There are exactly four anomalously cancelling vulgar fractions having two-digit numerator and denominator when expressed in base $10$ notation:


$16 / 64$

$\dfrac 1 4 = \dfrac {16} {64} = \dfrac {166} {664} = \dfrac {1666} {6664} = \cdots$


$19 / 95$

$\dfrac 1 5 = \dfrac {19} {95} = \dfrac {199} {995} = \dfrac {1999} {9995} = \cdots$


$26 / 65$

$\dfrac 2 5 = \dfrac {26} {65} = \dfrac {266} {665} = \dfrac {2666} {6665} = \cdots$


$49 / 98$

$\dfrac 4 8 = \dfrac {49} {98} = \dfrac {499} {998} = \dfrac {4999} {9998} = \cdots$


Proof

Let $\dfrac {\sqbrk {a x} } {\sqbrk {x b} }$ be an anomalously cancelling vulgar fraction.


Then we have:

\(\text {(1)}: \quad\) \(\displaystyle a, b, x \le 9\) \(\) \(\displaystyle \) as they are digits in base $10$
\(\text {(2)}: \quad\) \(\displaystyle a < b\) \(\) \(\displaystyle \) this fraction is a vulgar fraction
\(\text {(3)}: \quad\) \(\displaystyle \dfrac a b = \dfrac {\sqbrk {a x} } {\sqbrk {x b} }\) \(\) \(\displaystyle \) this fraction is anomalously cancelling


From $(3)$:

\(\displaystyle \dfrac a b\) \(=\) \(\displaystyle \dfrac {10 a + x} {10 x + b}\)
\(\displaystyle \leadsto \ \ \) \(\displaystyle a \paren {10 x + b}\) \(=\) \(\displaystyle b \paren {10 a + x}\)
\(\displaystyle \leadsto \ \ \) \(\displaystyle 10 a x + a b\) \(=\) \(\displaystyle 10 a b + b x\)
\(\displaystyle \leadsto \ \ \) \(\displaystyle 10 a x - b x\) \(=\) \(\displaystyle 9 a b\)
\(\displaystyle \leadsto \ \ \) \(\displaystyle x\) \(=\) \(\displaystyle \dfrac {9 a b} {10 a - b}\)

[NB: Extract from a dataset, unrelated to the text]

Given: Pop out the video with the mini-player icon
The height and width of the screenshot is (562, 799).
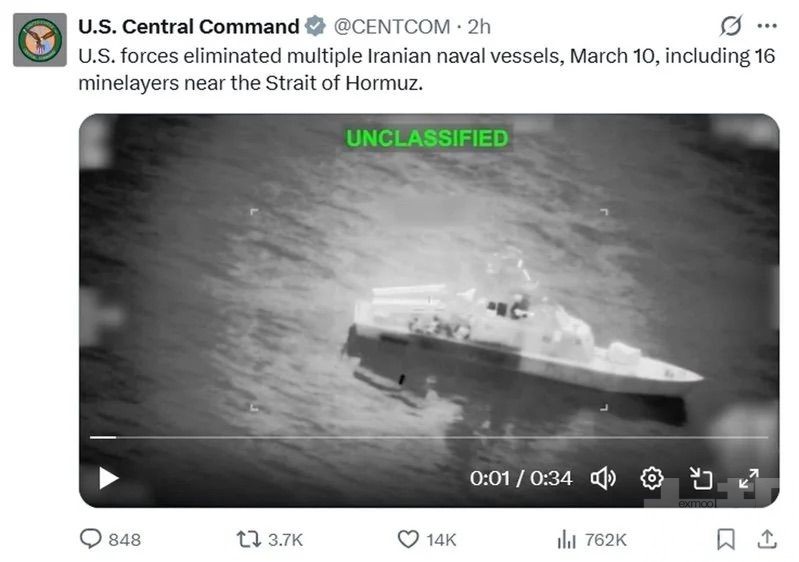Looking at the screenshot, I should click(700, 478).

Therefore $\dfrac {9 a b} {10 a - b}$ must be an integer.


Aiming for a contradiction, suppose $10 a - b$ is divisible by a prime $p$ such that $p > 9$.

We have that:

$\paren {10 a - b} \divides 9 a b$

and so:

$p \divides 9 a b$

where $\divides$ denotes divisibility.

By Euclid's Lemma for Prime Divisors, that means one of the elements of $\set {9, a, b}$ must be divisible by $p$.

Hence from Absolute Value of Integer is not less than Divisors, either $a$ or $b$ must be greater than $9$.

This contradicts $(1)$ above.

Hence by Proof by Contradiction it cannot be the case that $10 a - b$ is divisible by a prime greater than $9$.


We continue:

\(\displaystyle \dfrac {9 a b} {10 a - b}\) \(\le\) \(\displaystyle 9\) from $(1)$: $x \le 9$
\(\displaystyle \leadsto \ \ \) \(\displaystyle \dfrac {a b} {10 a - b}\) \(\le\) \(\displaystyle 1\)
\(\displaystyle \leadsto \ \ \) \(\displaystyle a b\) \(\le\) \(\displaystyle 10 a - b\) as $10 a - b \ge 10 - b > 0$
\(\displaystyle \leadsto \ \ \) \(\displaystyle b\) \(\le\) \(\displaystyle 10 a - a b\) adding $b - a b$ to both sides
\(\displaystyle \leadsto \ \ \) \(\displaystyle a\) \(\ge\) \(\displaystyle \dfrac b {10 - b}\) as $10 - b > 0$


It remains for us to check whether $x = \dfrac {9 a b} {10 a - b}$ is an integer for $\dfrac b {10 - b} \le a < b$, when $b$ ranges from $2$ to $9$.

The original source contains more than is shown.